Sukamiskin di Mata Tiga Napi Koruptor Populer

Sukamiskin di mata tiga napi koruptor populer. 'Pakai kloset duduk tahun 1945 itu baru mewah, kalau sekarang tidak mewah.'
Sukamiskin di Mata Tiga Napi Koruptor Populer | Barang-barang sitaan hasil sidak diperlihatkan saat pers rilis di Lapas Sukamiskin, Bandung, Jawa Barat, Minggu (22/7/2018).

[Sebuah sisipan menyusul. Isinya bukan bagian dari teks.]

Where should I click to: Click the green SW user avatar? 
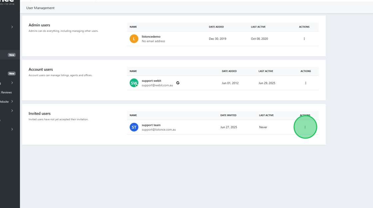click(134, 83)
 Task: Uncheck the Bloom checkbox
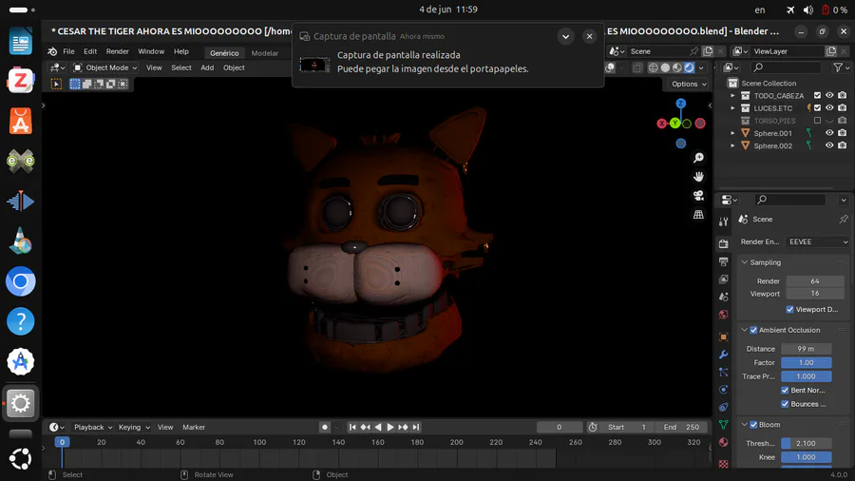tap(753, 425)
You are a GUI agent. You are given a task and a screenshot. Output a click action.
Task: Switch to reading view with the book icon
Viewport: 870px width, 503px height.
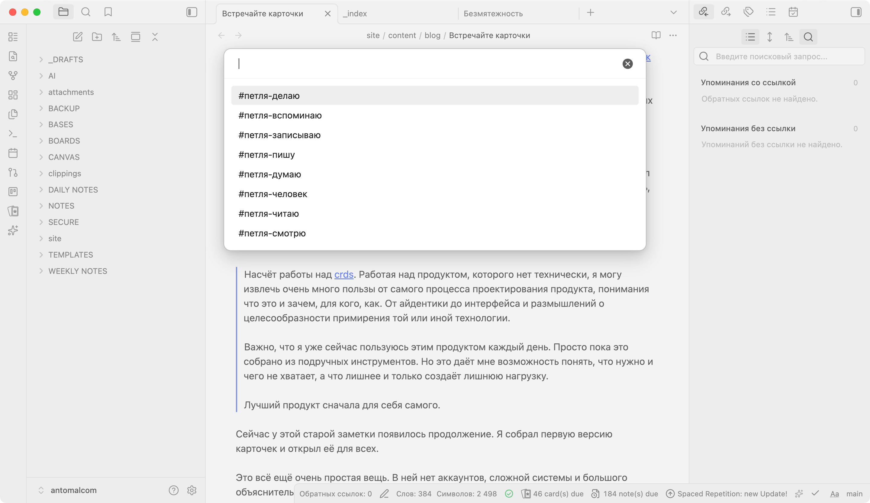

Kementerian Hukum dan HAM serentak melakukan sidak barang-barang mewah atau elektronik yang dimiliki warga binaan lapas dan rutan seluruh Indonesia. (Foto: Antara/Agung Rajasa)

Jakarta, (Tagar 28/7/2018) - Penjara atau bahasa halusnya Lembaga Pemasyarakatan (Lapas) Sukamiskin yang pernah dihuni Presiden pertama RI Soekarno pada zaman penjajahan Belanda itu kini sedang menjadi buah bibir. 

Tiga narapidana koruptor populer, Anas Urbaningrum, Mohamad Sanusi, dan Jero Wacik penghuni Sukamiskin, menceritakan keadaan dalam tempat huniannya itu.

Anas Urbaningrum mantan Ketua Umum Partai Demokrat, mengaku tidak ada barang haram yang disembunyikan di kamar selnya di Lembaga Pemasyarakatan Sukamiskin.

"Saya biasa saja ketika kemarin dirazia, tidak ada barang satupun diambil. Semua kamar didatangi petugas kira-kira ada 5 petugas, tidak ada barang yang dikeluarkan dari kamar saya, artinya tidak ada barang haram, artinya biasa-biasa saja," kata Anas di pengadilan Tindak Pidana Korupsi (Tipikor) Jakarta, Kamis (26/7) mengutip Antara.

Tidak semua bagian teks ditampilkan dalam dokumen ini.